▶ _JOBS_
(a) Translate the sentence "Aside from motility, it seems like cursors support server side actions (modification)." from the forum post on database cursors into Spanish.
(b) Copy the passage of the forum post on database cursors that begins at the words "I fail to see" and stops after "functionality in the QL.", renaming "protocol" as "transport layer".

I fail to see that a chunking mechanism is so like cursors to be ruled  
out of scope by ruling out cursors.

> And if we're not supposed to do cursors in the protocol, it
> seems sneaky to stick that functionality in the QL.

Of course, the question is whether chunk the answers (with possible  
abortion the chunking) requires handling "requester/server interactions  
for result set cursors or proofs." or something sufficiently like. I  
think not, myself.

Hmm. I see:
	http://lists.trolltech.com/qt-interest/2004-11/thread01135-0.html
	http://selectservices.bentley.com/technotes/technotes/7125.htm
	http://www.techweb.com/encyclopedia/defineterm.jhtml? 
term=database+cursor
""" A record pointer in a database. When a database file is selected  
and the cursor is opened, the cursor points to the first record in the  
file. Using various commands, the cursor can be moved forward,  
backward, to top of file, bottom of file and so forth."""

	http://www.sleepycat.com/docs/java/com/sleepycat/db/Cursor.html

"""A database cursor. Cursors are used for operating on collections of  
records, for iterating over a database, and for saving handles to  
individual records, so that they can be modified after they have been  
read."""

Aside from motility, it seems like cursors support server side actions  
(modification).

▶ _INFORMATION SHOWN_
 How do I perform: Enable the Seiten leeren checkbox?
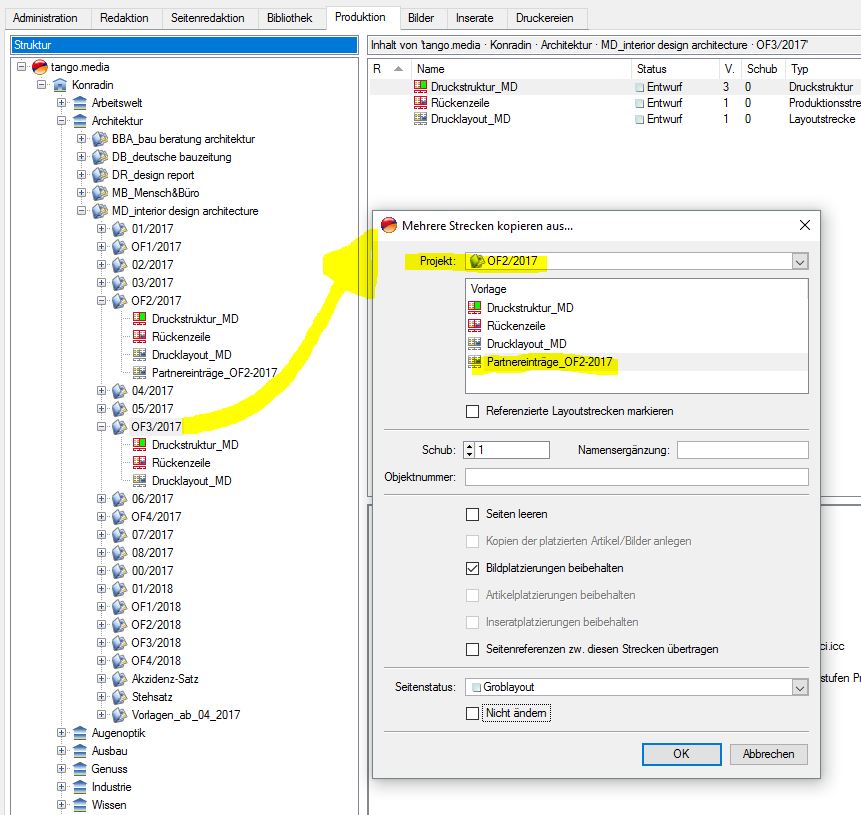(473, 515)
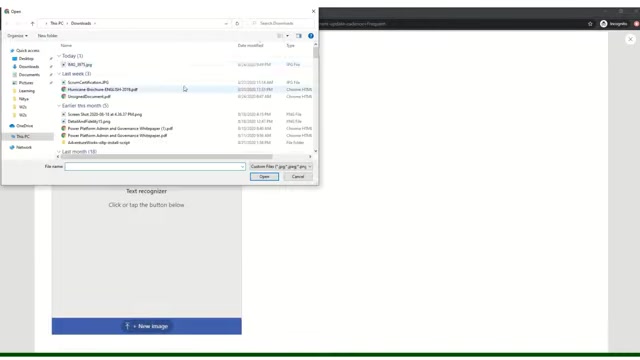Click the horizontal scrollbar in file list

point(167,157)
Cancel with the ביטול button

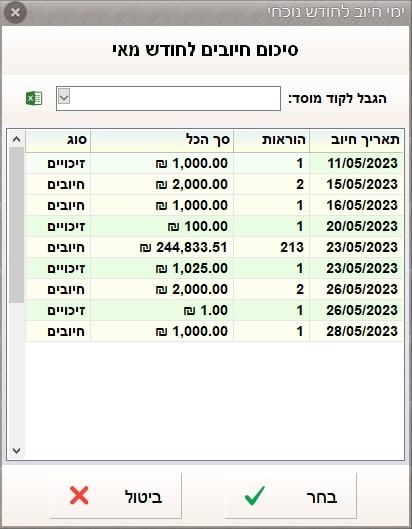(x=116, y=496)
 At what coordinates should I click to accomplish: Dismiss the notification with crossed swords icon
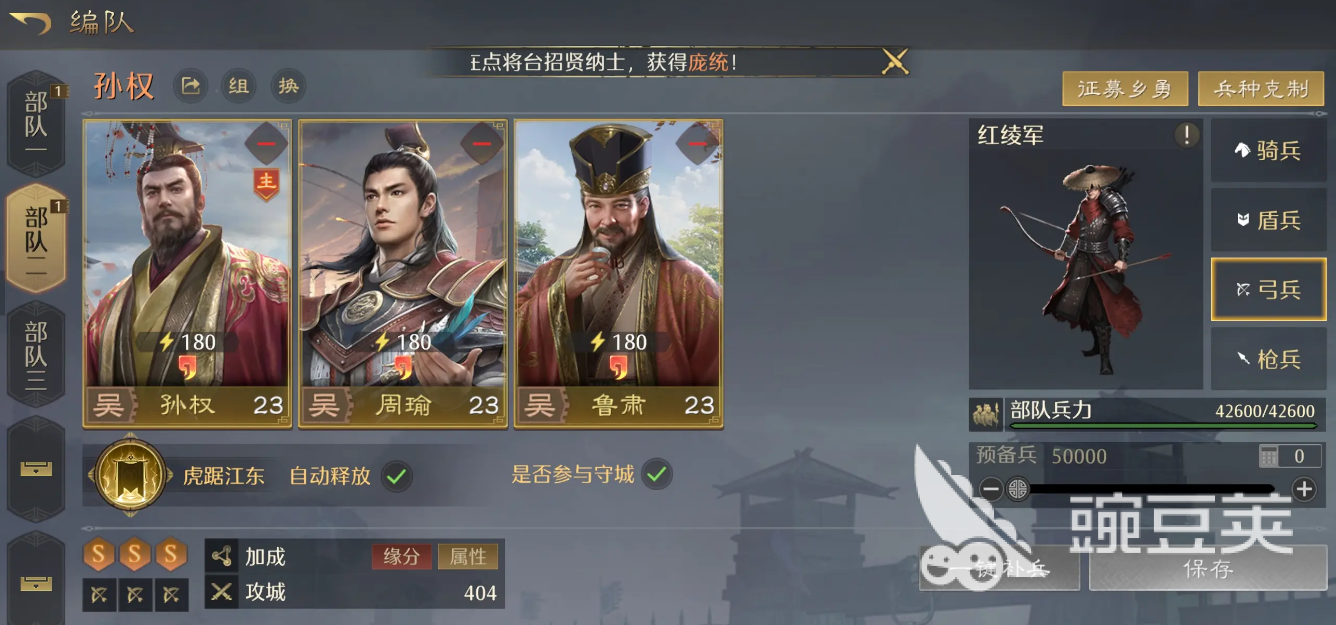(894, 62)
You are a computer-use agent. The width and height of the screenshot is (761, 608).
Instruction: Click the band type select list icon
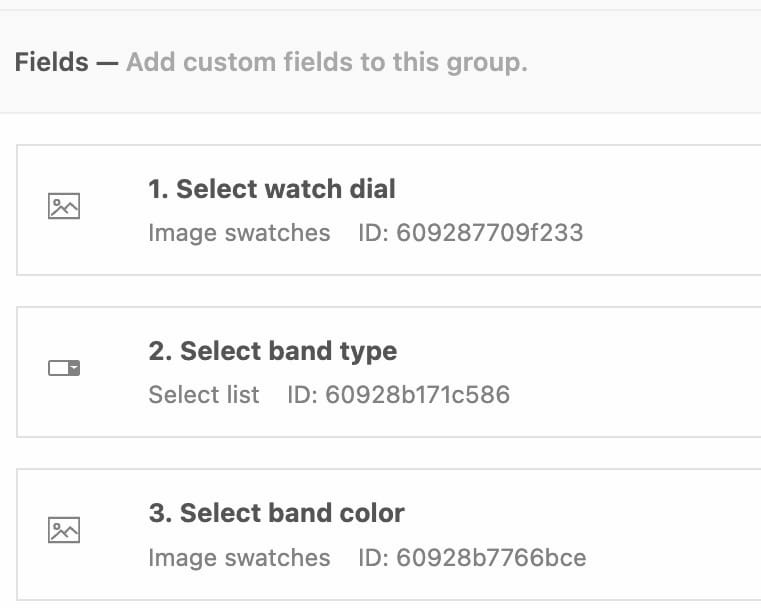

▶ _ANSWERS FOR THE EXERCISE_
(a) Aparte de la motilidad, parece que los cursores admiten acciones del lado del servidor (modificación).

(b)
I fail to see that a chunking mechanism is so like cursors to be ruled  
out of scope by ruling out cursors.

> And if we're not supposed to do cursors in the transport layer, it
> seems sneaky to stick that functionality in the QL.